Suite aux attaques du loup, les éleveurs des Bonnevaux en plein désarroi
La nouvelle attaque de loup qui a eu lieu début février inquiète les éleveurs des Bonnevaux.

Ils ne sont pas en zone de montagne et pourtant, depuis deux à trois ans, les agriculteurs des Bonnevaux ressentent la présence de plus en plus insistante du loup.
« En 2020, les attaques du prédateur se sont multipliés et ont même nécessité l’intervention des lieutenants de louveterie pour des tirs de défense. 2021 débute à peine que cela recommence avec cette première attaque qui a eu lieu à Arzay, dans la nuit du 31 janvier au 1er février et qui a occasionné la mort de sept agneaux », indique Hubert Avril, agriculteur et administrateur de la FDSEA dans le secteur de Bièvre-Isère.
Aujourd’hui, les éleveurs de ce secteur sont sous le choc et très inquiets. « Depuis quelques années, on entend parler d’attaques ou de personnes qui l’ont vu.
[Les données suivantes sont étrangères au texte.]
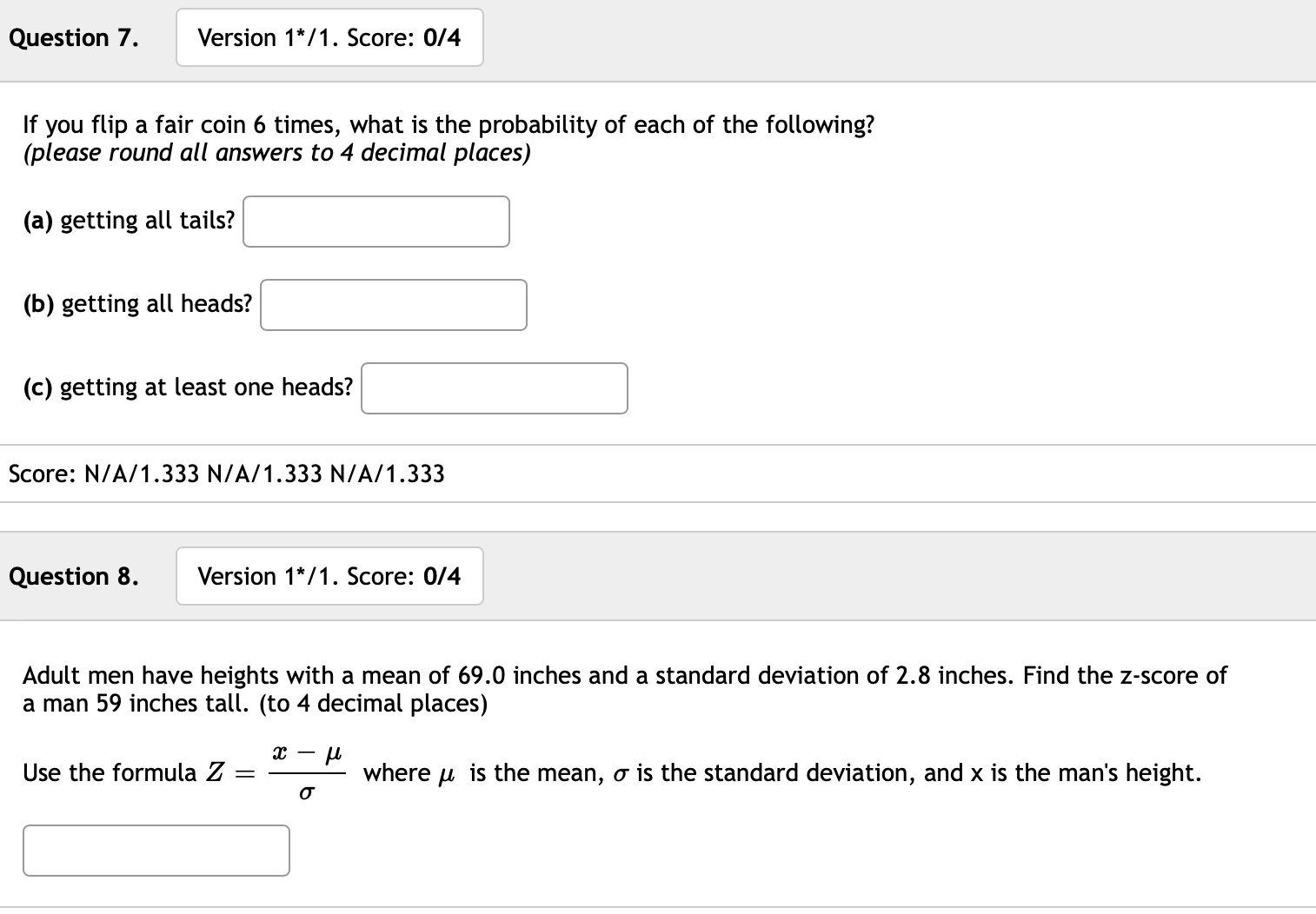Click the Version 1 score badge for Question 7

coord(329,37)
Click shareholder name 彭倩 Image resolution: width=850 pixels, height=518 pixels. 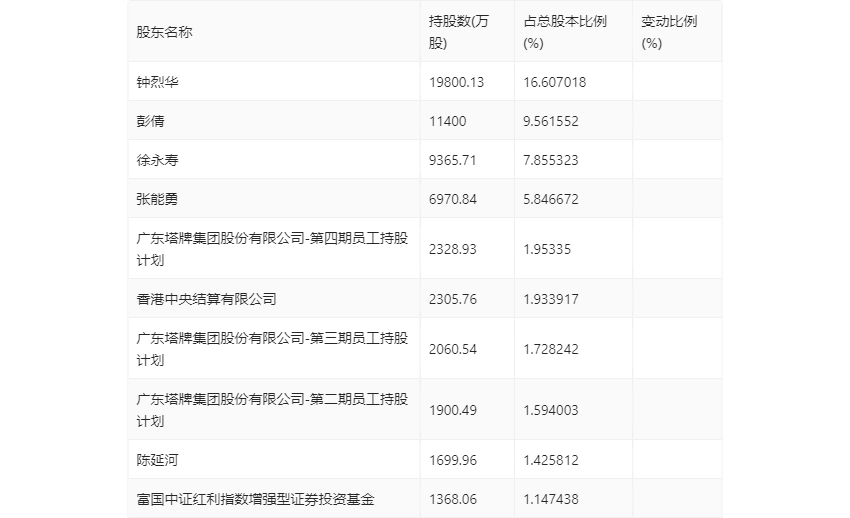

Du Vercors, il a traversé les Chambarans et maintenant il rôde tout autour », explique Philippe Rimaux, éleveur de vaches laitières à Lieudieu.

Dans ce territoire où l’élevage est prépondérant, les troupeaux sont particulièrement exposés si un prédateur s’installe. Car les bêtes pâturent au pré une large partie de l’année (de début avril à début novembre), dans des parcelles parfois éloignées des exploitations.
Et même quand elles sont dans l’enceinte des bâtiments, elles ne sont pas forcément protégées, car il s’agit souvent de bâtiments semi-plein air.

Bouleversé et découragé

Jérémie Carron est éleveur de brebis à Arzay. Son exploitation est située à 500 m de celle qui a subi la dernière attaque. Pour lui, la pression du loup est la couche qui se rajoute à toutes les autres, celle de trop.
« Notre métier est déjà tellement difficile. Nous devons travailler des heures et des heures, subir la charge administrative, la pression des contrôles, et maintenant le loup. Je ne sens pas que nous sommes soutenus. J’ai cherché à joindre la DDT. Sans succès. Pourtant les services publics devraient être là pour nous aider, pour sensibiliser les uns et les autres au problème, pour expliquer à chacun le rôle qu’il doit jouer. Car, dans un secteur touché par un problème de prédation, s’ensuivent d’importantes tensions locales », déclare l’éleveur, bouleversé et découragé.
Et d’ajouter : « Nous exerçons un métier passion. J’ai 33 ans. Je me suis installé il y a quatre ans uniquement pour cette raison. Je suis encore en phase d’installation puisque je développe mon troupeau progressivement. Mais j’ai presque des regrets. Nous entendons parler de relance ovine, mais dans les faits, personne ne nous soutient. Quand une brebis est tuée par un loup, on nous donne un chèque de 200 euros. Et on nous dit de prendre un patou. Mais ce ne sont pas des solutions. Nous élevons nos animaux parce que nous les aimons. Voir nos bêtes dépiécées, leurs boyaux éparpillés, alors que la veille, nous les avons fait naître, nous les avons nourri, c’est juste horrible ».

Enjeu sociétal

Les éleveurs du secteur attendent une réponse rapide des services de l’Etat. Ils ne veulent pas de nouvelles attaques.
Pascal Denolly, agriculteur à Revel-Tourdan et ancien président de la FDSEA a suivi de près le dossier de la prédation. Il estime que « le problème a sans doute été un peu pris à la légère, quand les premières attaques ont eu lieu. Car le constat a bien été fait qu’il s’agissait d’un loup. On ne peut pas dire qu’on n’était pas au courant. Et aujourd’hui, on sait que la problématique du loup n’est plus circonscrite à la montagne. C’est un enjeu sociétal. Ce n’est pas « juste » une histoire de protection des élevages. C’est de « bien vivre ensemble » dont il est question. Il faut qu’il y ait une réaction à la hauteur de cet enjeu ».